Dataset content:
------------------------------------------------

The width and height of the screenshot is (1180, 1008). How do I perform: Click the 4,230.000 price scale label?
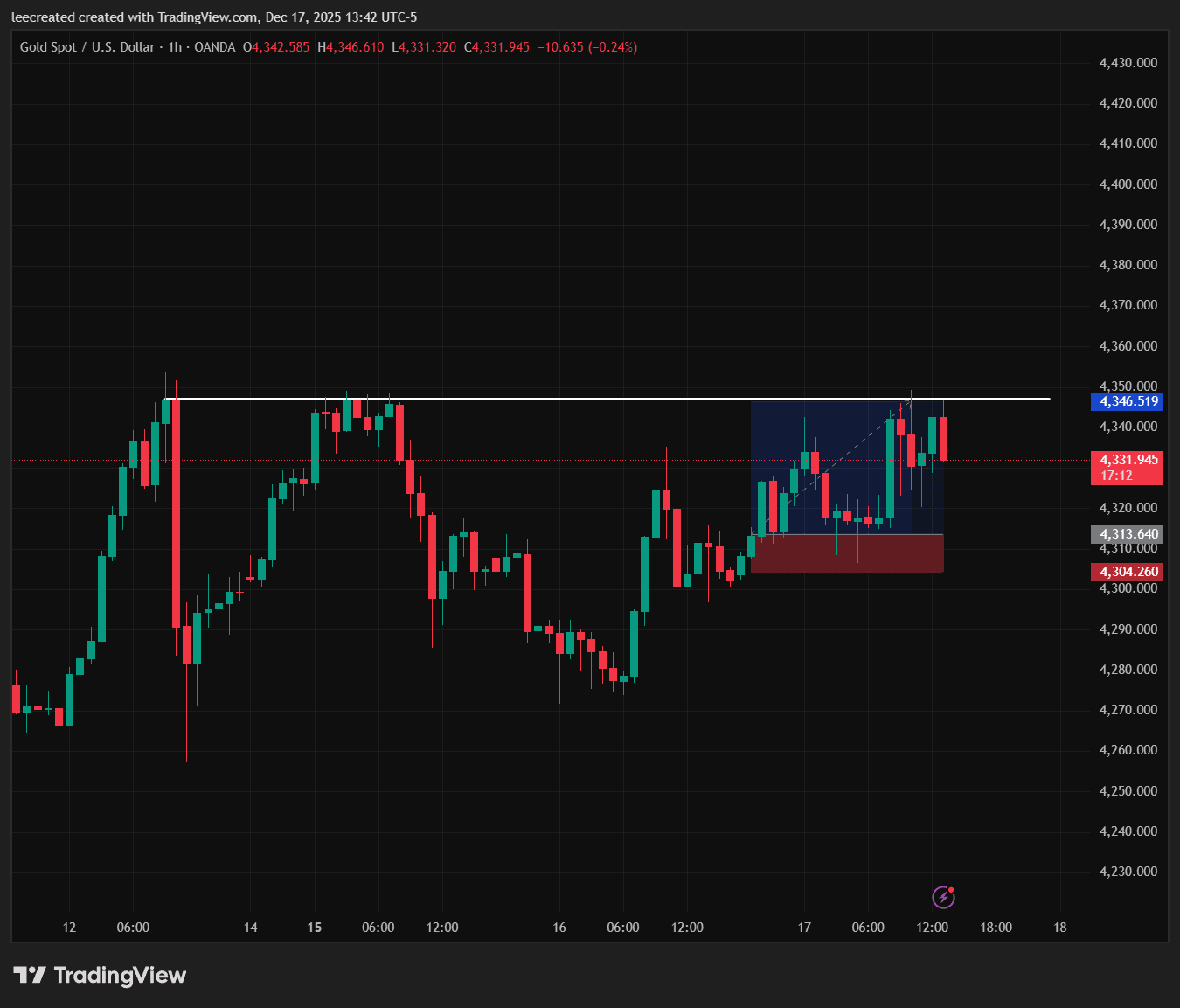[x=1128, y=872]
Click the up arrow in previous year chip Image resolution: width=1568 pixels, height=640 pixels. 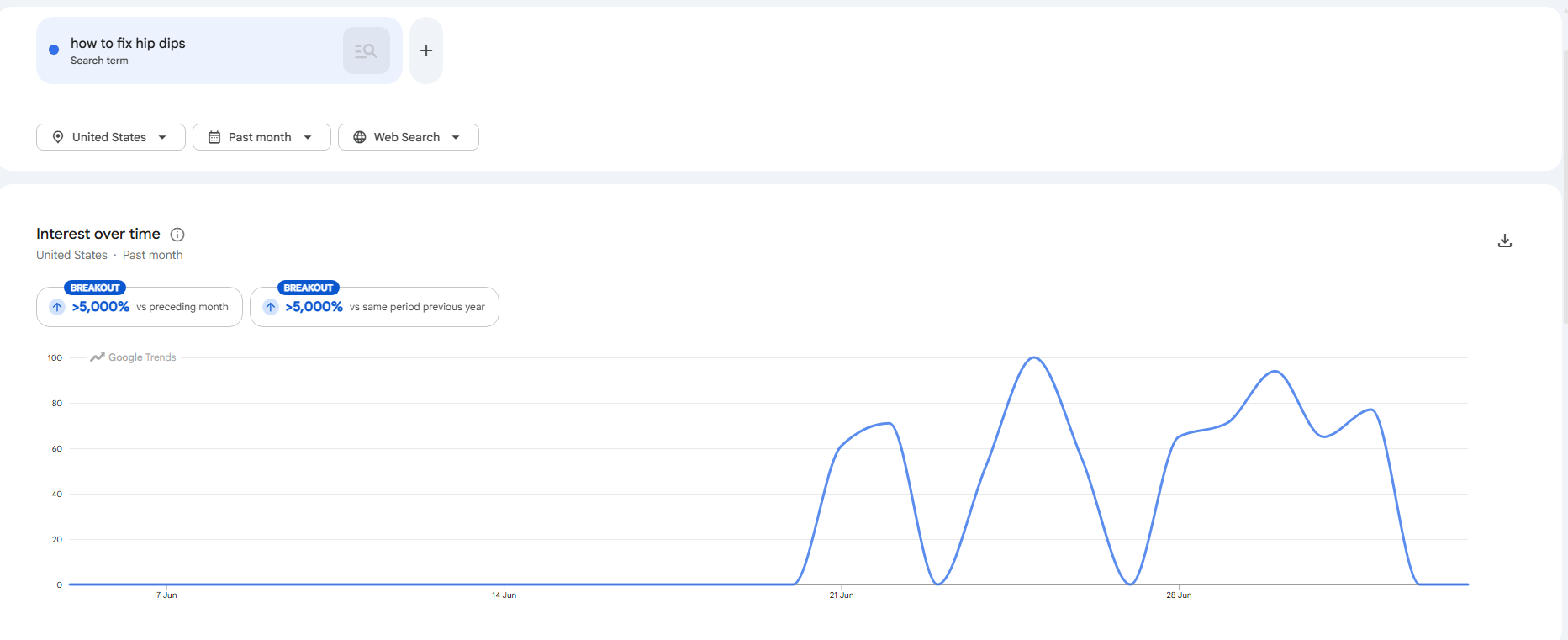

------------------------------------------------

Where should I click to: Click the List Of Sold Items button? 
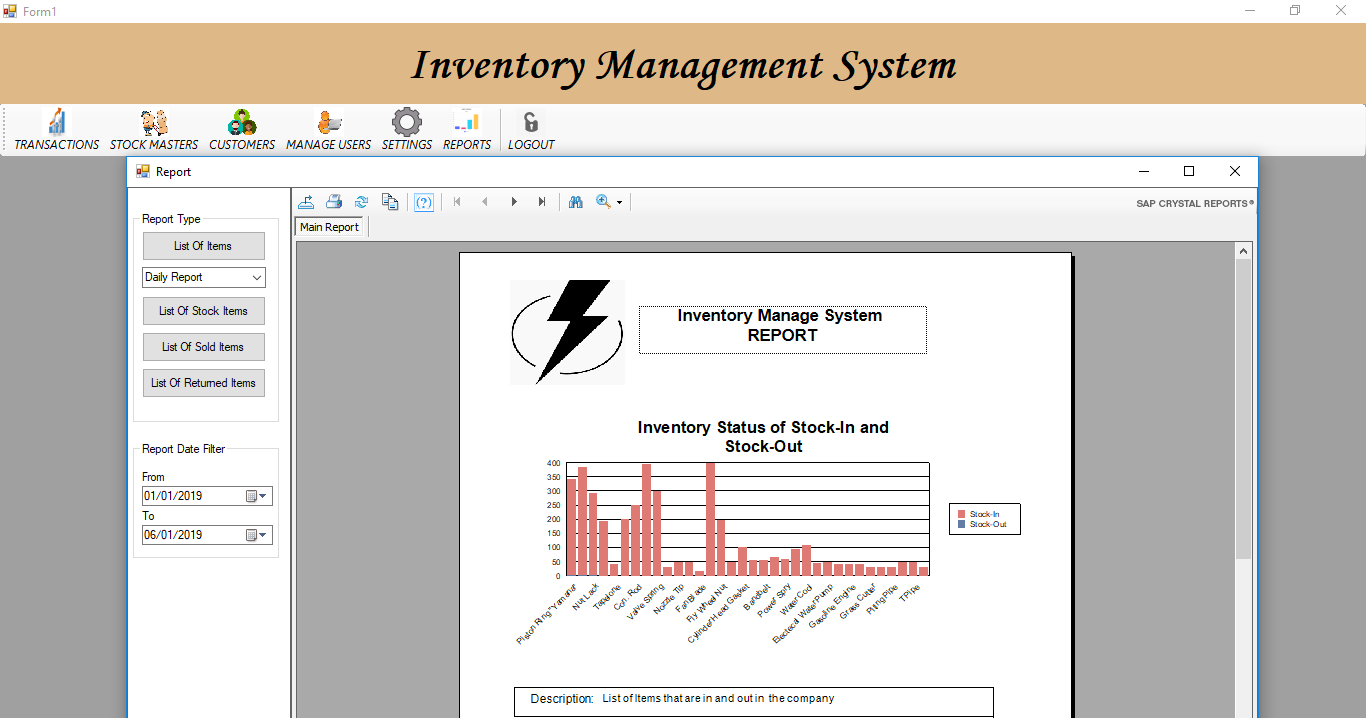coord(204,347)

------------------------------------------------

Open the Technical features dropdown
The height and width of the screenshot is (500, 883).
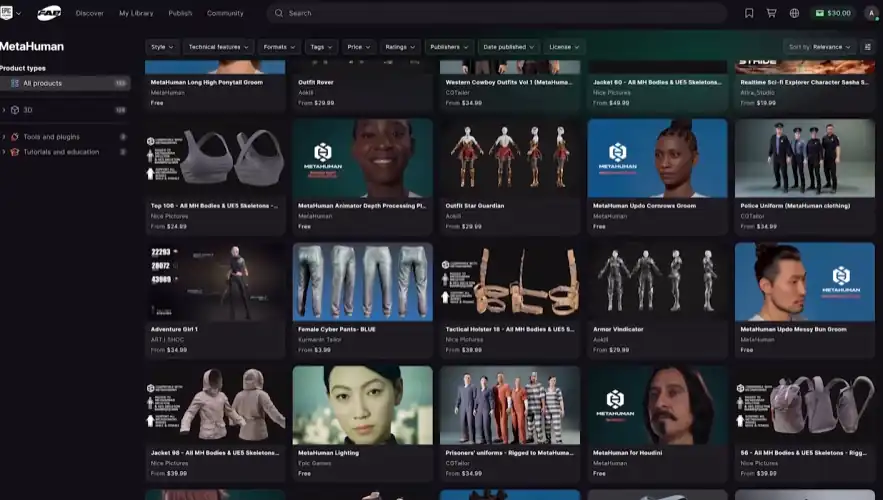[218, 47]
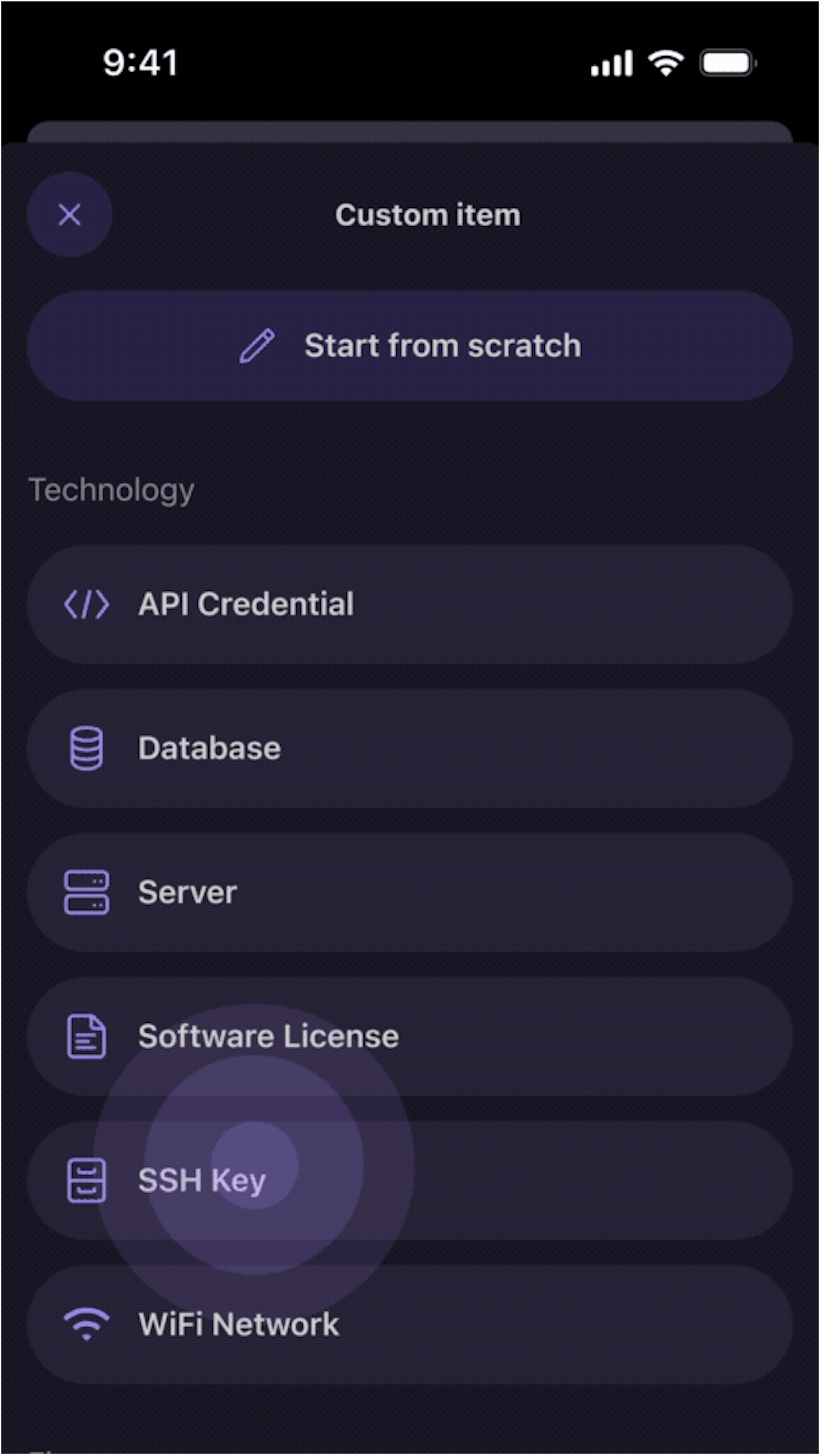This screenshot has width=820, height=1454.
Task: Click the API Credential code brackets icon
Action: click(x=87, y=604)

------------------------------------------------

Work task:
Look above for the line with "The width and" and the line with "Click the up", then copy them and all lines in between exactly as written, and only those, without any pictures.

Solution:
The width and height of the screenshot is (1180, 1008). How do I perform: Click the 4,230.000 price scale label?
[x=1128, y=872]
Click the up arrow in previous year chip Image resolution: width=1568 pixels, height=640 pixels. 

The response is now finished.